STATED EXERCISE: Copy out the lines below exactly, beginning at the line that contains "Join (467, 2117)" and ending after the line that contains "July Monthly Meeting".

RECORDED INFORMATION:
++++++

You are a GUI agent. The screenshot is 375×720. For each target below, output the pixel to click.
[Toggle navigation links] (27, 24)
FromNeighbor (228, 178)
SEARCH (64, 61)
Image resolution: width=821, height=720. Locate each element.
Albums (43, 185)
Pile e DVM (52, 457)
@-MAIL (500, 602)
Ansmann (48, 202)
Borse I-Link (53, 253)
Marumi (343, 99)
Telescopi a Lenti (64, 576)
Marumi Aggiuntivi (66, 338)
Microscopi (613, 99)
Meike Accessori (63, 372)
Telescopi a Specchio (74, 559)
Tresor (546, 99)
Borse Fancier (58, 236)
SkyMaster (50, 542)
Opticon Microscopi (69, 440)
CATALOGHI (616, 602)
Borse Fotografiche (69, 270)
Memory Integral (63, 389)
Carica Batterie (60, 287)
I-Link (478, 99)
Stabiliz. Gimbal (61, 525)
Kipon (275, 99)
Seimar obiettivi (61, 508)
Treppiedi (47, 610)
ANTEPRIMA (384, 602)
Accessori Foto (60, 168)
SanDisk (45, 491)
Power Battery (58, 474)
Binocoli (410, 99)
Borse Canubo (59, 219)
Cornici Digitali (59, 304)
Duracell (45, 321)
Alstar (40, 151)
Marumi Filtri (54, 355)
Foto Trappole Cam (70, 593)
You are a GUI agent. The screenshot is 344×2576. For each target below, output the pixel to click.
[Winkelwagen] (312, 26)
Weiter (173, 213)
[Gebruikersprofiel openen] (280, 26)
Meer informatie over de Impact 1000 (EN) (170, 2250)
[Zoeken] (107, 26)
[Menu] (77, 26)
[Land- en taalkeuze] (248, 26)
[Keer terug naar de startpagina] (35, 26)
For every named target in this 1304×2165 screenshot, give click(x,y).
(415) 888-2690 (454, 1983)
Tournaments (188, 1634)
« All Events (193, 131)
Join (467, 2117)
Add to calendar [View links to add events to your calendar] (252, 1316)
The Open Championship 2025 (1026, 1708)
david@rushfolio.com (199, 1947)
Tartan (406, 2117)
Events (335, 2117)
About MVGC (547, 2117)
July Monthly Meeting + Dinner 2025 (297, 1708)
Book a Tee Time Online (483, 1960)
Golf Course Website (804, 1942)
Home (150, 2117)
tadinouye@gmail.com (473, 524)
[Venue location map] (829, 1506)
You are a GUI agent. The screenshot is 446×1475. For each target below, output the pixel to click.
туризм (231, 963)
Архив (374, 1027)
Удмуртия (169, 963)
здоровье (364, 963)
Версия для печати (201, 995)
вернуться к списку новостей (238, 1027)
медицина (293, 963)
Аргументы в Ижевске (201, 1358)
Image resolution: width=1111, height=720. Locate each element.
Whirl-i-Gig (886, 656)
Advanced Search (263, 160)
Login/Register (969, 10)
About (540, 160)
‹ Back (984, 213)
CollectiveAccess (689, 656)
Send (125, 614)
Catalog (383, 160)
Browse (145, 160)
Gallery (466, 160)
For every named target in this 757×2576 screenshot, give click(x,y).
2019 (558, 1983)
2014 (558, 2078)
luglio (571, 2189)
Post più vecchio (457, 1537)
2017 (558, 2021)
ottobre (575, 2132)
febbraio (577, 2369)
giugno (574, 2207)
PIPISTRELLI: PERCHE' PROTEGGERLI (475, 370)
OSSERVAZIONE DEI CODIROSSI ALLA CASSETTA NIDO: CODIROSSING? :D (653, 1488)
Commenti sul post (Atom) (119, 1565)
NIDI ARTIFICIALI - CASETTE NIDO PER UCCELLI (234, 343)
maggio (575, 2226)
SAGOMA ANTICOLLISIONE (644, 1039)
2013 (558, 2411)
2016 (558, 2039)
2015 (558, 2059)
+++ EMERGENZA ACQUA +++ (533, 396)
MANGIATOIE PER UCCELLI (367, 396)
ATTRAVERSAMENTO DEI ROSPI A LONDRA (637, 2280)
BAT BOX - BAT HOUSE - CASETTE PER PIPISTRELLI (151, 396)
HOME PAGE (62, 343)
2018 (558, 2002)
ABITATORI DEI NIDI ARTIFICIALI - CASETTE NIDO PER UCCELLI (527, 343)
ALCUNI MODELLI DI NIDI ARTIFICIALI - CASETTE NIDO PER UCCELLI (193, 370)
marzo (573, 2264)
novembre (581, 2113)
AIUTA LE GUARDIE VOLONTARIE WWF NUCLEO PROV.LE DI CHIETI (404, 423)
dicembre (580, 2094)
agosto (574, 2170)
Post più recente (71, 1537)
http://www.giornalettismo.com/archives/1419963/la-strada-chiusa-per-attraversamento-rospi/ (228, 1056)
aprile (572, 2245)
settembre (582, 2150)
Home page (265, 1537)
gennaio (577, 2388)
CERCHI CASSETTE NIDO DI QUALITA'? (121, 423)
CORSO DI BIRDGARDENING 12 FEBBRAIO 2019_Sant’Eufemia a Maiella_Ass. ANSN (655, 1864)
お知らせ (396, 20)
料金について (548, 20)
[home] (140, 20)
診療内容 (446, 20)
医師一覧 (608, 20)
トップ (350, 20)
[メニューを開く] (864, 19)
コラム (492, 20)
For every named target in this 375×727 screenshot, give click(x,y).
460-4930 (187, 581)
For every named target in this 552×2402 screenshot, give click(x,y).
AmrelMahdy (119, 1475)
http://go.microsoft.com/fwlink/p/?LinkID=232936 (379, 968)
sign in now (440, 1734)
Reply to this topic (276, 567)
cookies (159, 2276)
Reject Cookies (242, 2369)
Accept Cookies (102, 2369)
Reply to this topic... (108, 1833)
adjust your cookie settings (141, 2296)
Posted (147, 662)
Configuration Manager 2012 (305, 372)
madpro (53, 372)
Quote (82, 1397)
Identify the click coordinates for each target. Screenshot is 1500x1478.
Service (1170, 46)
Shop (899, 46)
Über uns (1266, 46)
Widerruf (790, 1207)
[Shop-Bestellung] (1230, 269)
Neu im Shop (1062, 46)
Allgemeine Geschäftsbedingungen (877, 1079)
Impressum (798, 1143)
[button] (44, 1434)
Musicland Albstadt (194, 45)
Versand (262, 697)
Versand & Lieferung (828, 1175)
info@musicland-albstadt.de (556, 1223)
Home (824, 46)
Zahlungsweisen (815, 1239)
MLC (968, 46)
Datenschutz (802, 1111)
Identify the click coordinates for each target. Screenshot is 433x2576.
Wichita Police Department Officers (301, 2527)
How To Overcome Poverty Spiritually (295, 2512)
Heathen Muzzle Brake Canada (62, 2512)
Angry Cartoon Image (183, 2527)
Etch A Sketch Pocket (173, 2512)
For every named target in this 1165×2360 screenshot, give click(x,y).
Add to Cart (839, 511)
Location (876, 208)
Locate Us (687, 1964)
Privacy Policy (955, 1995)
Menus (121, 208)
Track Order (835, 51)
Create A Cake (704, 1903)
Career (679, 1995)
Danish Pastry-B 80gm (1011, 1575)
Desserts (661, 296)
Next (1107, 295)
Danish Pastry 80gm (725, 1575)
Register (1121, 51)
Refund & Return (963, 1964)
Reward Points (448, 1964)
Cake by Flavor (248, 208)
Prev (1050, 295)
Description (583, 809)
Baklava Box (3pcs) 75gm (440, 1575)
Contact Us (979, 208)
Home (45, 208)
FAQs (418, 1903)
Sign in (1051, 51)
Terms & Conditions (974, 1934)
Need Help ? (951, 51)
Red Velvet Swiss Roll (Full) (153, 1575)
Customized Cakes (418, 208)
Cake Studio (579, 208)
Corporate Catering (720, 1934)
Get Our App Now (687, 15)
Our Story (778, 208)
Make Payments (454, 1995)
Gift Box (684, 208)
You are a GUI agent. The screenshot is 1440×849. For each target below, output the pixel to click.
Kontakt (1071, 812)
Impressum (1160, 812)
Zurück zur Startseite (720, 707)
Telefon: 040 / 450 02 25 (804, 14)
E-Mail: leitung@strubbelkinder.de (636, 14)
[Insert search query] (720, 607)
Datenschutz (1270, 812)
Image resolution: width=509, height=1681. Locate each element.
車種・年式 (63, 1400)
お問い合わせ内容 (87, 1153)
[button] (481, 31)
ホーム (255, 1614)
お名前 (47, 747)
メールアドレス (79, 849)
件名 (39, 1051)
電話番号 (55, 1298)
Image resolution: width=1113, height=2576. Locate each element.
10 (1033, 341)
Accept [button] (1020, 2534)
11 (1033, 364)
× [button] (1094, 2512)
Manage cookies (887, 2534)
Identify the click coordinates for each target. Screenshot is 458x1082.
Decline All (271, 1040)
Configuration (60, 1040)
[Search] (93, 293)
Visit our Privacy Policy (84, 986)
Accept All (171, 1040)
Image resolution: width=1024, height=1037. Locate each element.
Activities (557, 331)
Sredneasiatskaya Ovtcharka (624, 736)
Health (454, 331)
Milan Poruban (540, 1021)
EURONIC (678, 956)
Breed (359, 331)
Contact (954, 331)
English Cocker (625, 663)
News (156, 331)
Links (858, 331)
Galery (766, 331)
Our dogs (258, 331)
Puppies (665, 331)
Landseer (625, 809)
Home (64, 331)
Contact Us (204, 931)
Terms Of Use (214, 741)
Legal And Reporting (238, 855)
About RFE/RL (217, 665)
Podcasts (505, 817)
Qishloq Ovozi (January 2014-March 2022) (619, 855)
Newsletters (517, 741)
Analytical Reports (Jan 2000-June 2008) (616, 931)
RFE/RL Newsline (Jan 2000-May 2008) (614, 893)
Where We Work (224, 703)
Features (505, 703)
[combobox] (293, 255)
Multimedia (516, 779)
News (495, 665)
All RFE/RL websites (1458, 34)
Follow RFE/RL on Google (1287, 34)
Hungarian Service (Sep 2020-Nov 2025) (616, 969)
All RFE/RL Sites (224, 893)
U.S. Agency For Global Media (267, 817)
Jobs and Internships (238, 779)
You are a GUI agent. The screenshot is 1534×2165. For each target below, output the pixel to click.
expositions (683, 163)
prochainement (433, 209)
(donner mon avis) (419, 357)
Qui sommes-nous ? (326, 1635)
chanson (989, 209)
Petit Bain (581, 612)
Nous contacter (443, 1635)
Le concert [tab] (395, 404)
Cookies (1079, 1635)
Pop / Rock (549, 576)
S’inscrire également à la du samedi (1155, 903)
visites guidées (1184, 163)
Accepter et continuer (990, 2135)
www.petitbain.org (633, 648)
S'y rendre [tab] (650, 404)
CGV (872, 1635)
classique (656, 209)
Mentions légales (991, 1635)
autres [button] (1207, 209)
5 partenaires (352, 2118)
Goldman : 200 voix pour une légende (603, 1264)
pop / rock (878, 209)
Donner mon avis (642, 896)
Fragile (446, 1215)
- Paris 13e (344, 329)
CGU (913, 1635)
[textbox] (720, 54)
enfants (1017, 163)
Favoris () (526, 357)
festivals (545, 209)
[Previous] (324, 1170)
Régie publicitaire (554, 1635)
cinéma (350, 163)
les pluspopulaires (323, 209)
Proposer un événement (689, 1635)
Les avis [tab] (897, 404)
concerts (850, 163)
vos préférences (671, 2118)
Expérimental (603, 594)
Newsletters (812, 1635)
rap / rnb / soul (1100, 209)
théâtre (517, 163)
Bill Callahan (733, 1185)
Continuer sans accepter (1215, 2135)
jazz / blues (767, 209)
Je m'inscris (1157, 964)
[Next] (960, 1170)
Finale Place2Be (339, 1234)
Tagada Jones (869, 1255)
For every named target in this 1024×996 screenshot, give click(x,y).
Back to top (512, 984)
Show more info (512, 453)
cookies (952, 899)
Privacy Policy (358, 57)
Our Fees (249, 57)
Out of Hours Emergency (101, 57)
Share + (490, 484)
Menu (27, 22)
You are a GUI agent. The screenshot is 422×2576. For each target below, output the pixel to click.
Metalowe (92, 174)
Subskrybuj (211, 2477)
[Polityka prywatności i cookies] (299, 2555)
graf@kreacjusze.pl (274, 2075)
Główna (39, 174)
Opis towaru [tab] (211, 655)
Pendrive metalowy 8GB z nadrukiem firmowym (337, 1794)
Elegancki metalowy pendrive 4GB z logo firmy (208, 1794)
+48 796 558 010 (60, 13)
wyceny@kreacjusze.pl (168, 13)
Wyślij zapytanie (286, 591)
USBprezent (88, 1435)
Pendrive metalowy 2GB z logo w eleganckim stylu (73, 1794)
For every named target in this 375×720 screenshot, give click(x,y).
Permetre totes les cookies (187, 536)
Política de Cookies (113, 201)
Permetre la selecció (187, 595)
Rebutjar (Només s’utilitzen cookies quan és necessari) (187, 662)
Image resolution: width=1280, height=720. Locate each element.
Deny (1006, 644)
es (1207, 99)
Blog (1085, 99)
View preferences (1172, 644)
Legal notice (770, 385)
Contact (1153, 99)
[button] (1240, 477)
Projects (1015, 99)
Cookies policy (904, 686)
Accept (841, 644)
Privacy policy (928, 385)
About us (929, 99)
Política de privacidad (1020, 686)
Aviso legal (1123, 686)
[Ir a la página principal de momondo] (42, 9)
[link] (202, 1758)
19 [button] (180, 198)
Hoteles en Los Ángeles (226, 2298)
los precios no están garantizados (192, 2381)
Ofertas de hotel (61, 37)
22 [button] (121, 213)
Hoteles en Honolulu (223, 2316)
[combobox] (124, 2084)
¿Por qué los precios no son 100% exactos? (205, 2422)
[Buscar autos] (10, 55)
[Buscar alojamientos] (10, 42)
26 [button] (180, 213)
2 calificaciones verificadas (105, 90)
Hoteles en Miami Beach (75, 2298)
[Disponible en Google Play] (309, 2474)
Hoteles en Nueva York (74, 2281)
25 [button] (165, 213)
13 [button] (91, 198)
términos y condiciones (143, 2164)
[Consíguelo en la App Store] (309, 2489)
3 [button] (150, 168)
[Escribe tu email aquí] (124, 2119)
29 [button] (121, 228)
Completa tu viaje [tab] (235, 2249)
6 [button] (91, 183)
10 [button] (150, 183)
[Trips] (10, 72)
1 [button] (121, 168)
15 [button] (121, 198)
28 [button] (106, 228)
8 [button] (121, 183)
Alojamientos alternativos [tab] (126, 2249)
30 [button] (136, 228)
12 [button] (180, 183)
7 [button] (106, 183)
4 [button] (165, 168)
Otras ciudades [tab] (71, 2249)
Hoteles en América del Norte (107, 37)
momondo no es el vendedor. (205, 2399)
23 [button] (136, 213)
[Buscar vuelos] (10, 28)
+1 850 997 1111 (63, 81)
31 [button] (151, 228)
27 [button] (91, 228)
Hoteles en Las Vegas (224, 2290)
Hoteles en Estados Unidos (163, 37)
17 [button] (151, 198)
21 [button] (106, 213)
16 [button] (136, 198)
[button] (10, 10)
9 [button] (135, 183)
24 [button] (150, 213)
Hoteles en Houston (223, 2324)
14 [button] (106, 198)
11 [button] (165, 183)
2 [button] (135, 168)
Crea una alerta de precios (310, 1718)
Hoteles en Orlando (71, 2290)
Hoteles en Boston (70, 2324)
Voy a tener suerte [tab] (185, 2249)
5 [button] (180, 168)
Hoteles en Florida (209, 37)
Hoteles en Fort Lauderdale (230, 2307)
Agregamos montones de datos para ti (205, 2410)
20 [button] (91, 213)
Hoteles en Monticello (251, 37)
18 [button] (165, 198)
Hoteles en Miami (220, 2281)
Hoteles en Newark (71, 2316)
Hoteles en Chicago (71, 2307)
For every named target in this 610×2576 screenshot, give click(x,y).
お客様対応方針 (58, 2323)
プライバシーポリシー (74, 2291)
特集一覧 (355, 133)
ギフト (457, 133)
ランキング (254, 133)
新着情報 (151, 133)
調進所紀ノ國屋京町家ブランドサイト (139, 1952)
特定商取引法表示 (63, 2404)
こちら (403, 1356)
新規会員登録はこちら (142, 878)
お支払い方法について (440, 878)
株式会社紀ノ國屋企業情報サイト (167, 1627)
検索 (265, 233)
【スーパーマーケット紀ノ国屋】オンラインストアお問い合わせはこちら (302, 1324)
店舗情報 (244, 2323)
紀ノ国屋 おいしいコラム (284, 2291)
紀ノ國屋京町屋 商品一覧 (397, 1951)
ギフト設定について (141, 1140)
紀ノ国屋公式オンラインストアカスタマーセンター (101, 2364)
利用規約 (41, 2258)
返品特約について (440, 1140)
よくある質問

++++++

EXERCISE RESULT:
Join (467, 2117)
Add to calendar [View links to add events to your calendar] (252, 1316)
The Open Championship 2025 (1026, 1708)
david@rushfolio.com (199, 1947)
Tartan (406, 2117)
Events (335, 2117)
About MVGC (547, 2117)
July Monthly Meeting + Dinner 2025 (297, 1708)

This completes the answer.